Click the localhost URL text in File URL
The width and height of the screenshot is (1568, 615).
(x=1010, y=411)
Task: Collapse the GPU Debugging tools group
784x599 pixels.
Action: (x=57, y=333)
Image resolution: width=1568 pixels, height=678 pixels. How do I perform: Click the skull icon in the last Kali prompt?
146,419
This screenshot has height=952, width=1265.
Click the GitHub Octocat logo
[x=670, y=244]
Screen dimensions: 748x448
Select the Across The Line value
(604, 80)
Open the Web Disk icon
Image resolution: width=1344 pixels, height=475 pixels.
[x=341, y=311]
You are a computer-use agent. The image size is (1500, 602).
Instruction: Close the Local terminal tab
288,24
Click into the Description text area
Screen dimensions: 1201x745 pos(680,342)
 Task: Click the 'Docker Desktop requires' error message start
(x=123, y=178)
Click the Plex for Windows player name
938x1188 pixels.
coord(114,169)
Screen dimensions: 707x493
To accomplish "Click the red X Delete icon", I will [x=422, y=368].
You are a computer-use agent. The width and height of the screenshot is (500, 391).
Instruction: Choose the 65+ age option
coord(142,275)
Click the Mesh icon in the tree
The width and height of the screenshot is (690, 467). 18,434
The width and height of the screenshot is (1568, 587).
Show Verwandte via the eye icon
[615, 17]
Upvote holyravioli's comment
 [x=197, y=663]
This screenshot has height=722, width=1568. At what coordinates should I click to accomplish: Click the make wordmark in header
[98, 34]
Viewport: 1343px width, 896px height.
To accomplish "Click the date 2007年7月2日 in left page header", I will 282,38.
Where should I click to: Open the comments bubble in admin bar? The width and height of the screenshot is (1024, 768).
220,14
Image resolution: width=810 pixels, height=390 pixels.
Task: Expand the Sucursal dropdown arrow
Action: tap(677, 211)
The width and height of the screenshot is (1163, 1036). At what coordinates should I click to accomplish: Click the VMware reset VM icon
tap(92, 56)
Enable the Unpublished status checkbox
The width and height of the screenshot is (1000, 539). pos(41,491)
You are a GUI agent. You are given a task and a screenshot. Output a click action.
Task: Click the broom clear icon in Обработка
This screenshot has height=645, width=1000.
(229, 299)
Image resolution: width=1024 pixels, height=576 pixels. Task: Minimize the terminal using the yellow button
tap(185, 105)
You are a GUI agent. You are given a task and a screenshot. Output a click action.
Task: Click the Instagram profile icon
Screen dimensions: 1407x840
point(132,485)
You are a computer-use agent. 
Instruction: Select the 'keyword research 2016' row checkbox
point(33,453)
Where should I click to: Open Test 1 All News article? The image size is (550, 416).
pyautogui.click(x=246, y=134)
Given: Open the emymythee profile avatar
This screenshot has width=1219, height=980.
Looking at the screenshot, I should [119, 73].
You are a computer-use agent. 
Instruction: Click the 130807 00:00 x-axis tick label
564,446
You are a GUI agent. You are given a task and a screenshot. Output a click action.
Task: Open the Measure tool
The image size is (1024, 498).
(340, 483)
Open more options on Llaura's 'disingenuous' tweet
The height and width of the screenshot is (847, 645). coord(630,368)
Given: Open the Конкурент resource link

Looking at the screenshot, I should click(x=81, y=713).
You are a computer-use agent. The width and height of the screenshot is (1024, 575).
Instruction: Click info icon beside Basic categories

§ §

- _WORK ORDER_: What you give back must match the material word for word.

- _YOUR SOLUTION_:
Click the localhost URL text in File URL
The width and height of the screenshot is (1568, 615).
(x=1010, y=411)
Task: Collapse the GPU Debugging tools group
784x599 pixels.
Action: (x=57, y=333)
Image resolution: width=1568 pixels, height=678 pixels. How do I perform: Click the skull icon in the last Kali prompt?
146,419
This screenshot has height=952, width=1265.
Click the GitHub Octocat logo
[x=670, y=244]
Screen dimensions: 748x448
Select the Across The Line value
(604, 80)
Open the Web Disk icon
Image resolution: width=1344 pixels, height=475 pixels.
[x=341, y=311]
You are a computer-use agent. The image size is (1500, 602).
Instruction: Close the Local terminal tab
288,24
Click into the Description text area
Screen dimensions: 1201x745 pos(680,342)
 Task: Click the 'Docker Desktop requires' error message start
(x=123, y=178)
Click the Plex for Windows player name
938x1188 pixels.
coord(114,169)
Screen dimensions: 707x493
To accomplish "Click the red X Delete icon", I will [x=422, y=368].
You are a computer-use agent. The width and height of the screenshot is (500, 391).
Instruction: Choose the 65+ age option
coord(142,275)
Click the Mesh icon in the tree
The width and height of the screenshot is (690, 467). 18,434
The width and height of the screenshot is (1568, 587).
Show Verwandte via the eye icon
[615, 17]
Upvote holyravioli's comment
 [x=197, y=663]
This screenshot has height=722, width=1568. At what coordinates should I click to accomplish: Click the make wordmark in header
[98, 34]
Viewport: 1343px width, 896px height.
To accomplish "Click the date 2007年7月2日 in left page header", I will 282,38.
Where should I click to: Open the comments bubble in admin bar? The width and height of the screenshot is (1024, 768).
220,14
Image resolution: width=810 pixels, height=390 pixels.
Task: Expand the Sucursal dropdown arrow
Action: tap(677, 211)
The width and height of the screenshot is (1163, 1036). At what coordinates should I click to accomplish: Click the VMware reset VM icon
tap(92, 56)
Enable the Unpublished status checkbox
The width and height of the screenshot is (1000, 539). pos(41,491)
You are a GUI agent. You are given a task and a screenshot. Output a click action.
Task: Click the broom clear icon in Обработка
This screenshot has height=645, width=1000.
(229, 299)
Image resolution: width=1024 pixels, height=576 pixels. Task: Minimize the terminal using the yellow button
tap(185, 105)
You are a GUI agent. You are given a task and a screenshot. Output a click action.
Task: Click the Instagram profile icon
Screen dimensions: 1407x840
point(132,485)
You are a computer-use agent. 
Instruction: Select the 'keyword research 2016' row checkbox
point(33,453)
Where should I click to: Open Test 1 All News article? The image size is (550, 416).
pyautogui.click(x=246, y=134)
Given: Open the emymythee profile avatar
This screenshot has width=1219, height=980.
Looking at the screenshot, I should [119, 73].
You are a computer-use agent. 
Instruction: Click the 130807 00:00 x-axis tick label
564,446
You are a GUI agent. You are given a task and a screenshot. Output a click action.
Task: Open the Measure tool
The image size is (1024, 498).
(340, 483)
Open more options on Llaura's 'disingenuous' tweet
The height and width of the screenshot is (847, 645). coord(630,368)
Given: Open the Конкурент resource link

Looking at the screenshot, I should click(x=81, y=713).
You are a computer-use agent. The width and height of the screenshot is (1024, 575).
Instruction: Click info icon beside Basic categories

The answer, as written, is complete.